Only when he was sure he had them with him did Peter Suvorin broach the real subject that was on his mind, and the reason why he had been so anxious to address them that night. Which was that they were Jewish.

He began carefully, and subtly, by alluding to some of their grievances: for in recent years the tsarist government, for reasons never explained, had undoubtedly turned vigorously against the Jewish community and treated them shabbily.
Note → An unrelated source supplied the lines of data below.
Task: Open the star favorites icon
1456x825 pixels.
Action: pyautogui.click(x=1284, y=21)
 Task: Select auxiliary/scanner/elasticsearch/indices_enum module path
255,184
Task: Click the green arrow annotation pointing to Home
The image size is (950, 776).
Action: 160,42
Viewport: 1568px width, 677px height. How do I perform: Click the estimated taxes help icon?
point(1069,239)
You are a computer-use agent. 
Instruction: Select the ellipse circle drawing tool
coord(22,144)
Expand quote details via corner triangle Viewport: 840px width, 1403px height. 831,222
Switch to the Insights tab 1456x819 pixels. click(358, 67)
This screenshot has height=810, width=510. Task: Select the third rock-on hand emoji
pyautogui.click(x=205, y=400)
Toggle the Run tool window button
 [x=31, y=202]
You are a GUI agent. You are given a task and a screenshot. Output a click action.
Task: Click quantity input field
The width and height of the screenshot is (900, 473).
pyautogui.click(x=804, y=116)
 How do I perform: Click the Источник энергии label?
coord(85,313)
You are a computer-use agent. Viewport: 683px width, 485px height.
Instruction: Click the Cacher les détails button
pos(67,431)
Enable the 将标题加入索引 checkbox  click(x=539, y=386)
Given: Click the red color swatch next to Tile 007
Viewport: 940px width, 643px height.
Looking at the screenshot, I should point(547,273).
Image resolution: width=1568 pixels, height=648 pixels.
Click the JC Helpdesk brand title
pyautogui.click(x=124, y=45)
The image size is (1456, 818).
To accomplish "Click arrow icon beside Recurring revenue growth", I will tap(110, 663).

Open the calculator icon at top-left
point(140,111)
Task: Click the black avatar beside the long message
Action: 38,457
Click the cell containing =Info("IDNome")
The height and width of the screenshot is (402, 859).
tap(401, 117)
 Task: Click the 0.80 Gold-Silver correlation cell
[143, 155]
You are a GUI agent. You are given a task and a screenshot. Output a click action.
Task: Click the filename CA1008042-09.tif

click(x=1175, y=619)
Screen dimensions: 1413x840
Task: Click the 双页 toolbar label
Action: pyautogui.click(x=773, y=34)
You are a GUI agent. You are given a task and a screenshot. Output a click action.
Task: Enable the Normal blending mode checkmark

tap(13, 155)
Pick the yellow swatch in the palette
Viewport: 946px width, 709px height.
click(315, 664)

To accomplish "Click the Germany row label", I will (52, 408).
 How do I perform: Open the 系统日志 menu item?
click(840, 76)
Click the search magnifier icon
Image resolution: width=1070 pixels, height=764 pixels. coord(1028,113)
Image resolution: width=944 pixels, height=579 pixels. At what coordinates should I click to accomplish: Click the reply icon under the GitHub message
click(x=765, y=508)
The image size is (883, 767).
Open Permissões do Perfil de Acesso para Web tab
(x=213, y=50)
Jews had been forbidden to buy land and told they must only live in towns; education quotas were being applied against them so that only a miserably small percentage of students in higher education could be Jews, even in the big cities in the Pale. And the laws of the Pale were suddenly being enforced with such viciousness that the previous year some seventeen thousand Jews had been thrown out of Moscow. Worse yet were the repeated outbreaks of violence since the pogroms of 1881, which the government had done little to prevent.

It was hardly surprising therefore if in recent years the Jewish workers had begun to think of setting up their own workers’ committees, quite independent of the others. Peter could hardly blame them. But this was exactly what he was anxious to combat.

‘The workers of the world must unite,’ he told them. ‘All groups, all nations, shall be one.’ He saw this vision so clearly. ‘And besides,’ he warned them, ‘as part of a larger movement, your voice will be much stronger than it ever would be as a separate group.’

They listened to him politely, but he could see they were uncertain. And then a tousle-haired young man near the front quietly addressed him. ‘You say we should remain part of a larger brotherhood. Well and good. But what are we to do if our non-Jewish brothers refuse to defend us? What then?’

It was the question Peter had been awaiting. For it was true, he knew, that Russian workers had mixed feelings about their Jewish brothers. In Russia proper, they were foreigners; in the Pale, they were competition; and there were even activists and Socialists who had failed to stand up against the pogroms for fear of alienating the workers they were trying to win over to their cause.